### Task instructions
Please copy out each line of the listing that contains the word "will".

### Listed records

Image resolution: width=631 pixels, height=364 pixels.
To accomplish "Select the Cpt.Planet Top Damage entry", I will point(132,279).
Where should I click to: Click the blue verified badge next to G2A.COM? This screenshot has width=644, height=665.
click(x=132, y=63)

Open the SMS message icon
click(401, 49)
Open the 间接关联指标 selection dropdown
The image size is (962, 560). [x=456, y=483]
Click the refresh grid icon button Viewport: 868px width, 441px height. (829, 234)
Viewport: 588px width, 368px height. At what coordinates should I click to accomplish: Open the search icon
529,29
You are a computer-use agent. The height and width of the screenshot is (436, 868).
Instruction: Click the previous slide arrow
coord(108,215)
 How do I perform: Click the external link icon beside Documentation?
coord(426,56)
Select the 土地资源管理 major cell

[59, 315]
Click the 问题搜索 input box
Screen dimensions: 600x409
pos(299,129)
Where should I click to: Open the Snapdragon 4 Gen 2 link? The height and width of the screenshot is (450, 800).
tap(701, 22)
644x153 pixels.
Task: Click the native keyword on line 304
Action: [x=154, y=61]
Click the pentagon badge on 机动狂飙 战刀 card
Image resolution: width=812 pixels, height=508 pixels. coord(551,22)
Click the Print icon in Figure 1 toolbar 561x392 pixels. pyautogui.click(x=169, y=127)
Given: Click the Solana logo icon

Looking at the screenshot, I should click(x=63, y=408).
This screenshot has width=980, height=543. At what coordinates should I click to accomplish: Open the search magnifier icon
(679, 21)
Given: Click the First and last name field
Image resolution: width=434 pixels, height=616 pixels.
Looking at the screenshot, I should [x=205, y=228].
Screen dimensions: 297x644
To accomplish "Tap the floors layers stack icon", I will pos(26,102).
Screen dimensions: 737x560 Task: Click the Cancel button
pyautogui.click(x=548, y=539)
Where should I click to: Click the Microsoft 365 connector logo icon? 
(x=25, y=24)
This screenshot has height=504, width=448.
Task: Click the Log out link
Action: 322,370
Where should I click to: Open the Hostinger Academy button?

### Response to this task
To accomplish "Select the Cpt.Planet Top Damage entry", I will point(132,279).
To accomplish "Tap the floors layers stack icon", I will pos(26,102).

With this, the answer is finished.